→ What the task requires:
Copy the records below word for word, leaving out the pictures.

══════════

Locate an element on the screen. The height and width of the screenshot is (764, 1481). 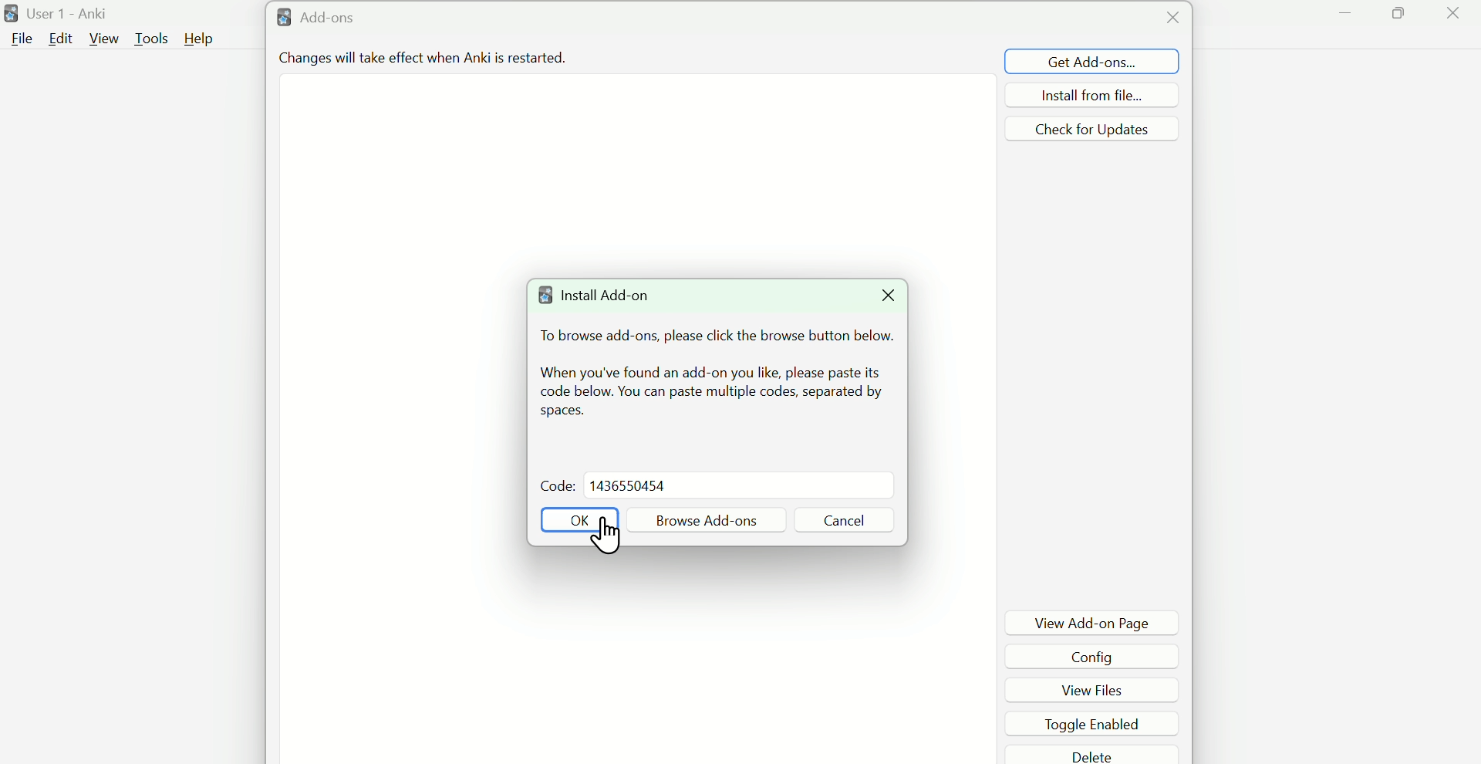
To browse add-ons, please click the browse button below.
When you've found an add-on you like, please paste its
code below. You can paste multiple codes, separated by
spaces. is located at coordinates (716, 376).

══════════

→ Output of the task:
Locate an element on the screen. The height and width of the screenshot is (764, 1481). 
To browse add-ons, please click the browse button below.
When you've found an add-on you like, please paste its
code below. You can paste multiple codes, separated by
spaces. is located at coordinates (716, 376).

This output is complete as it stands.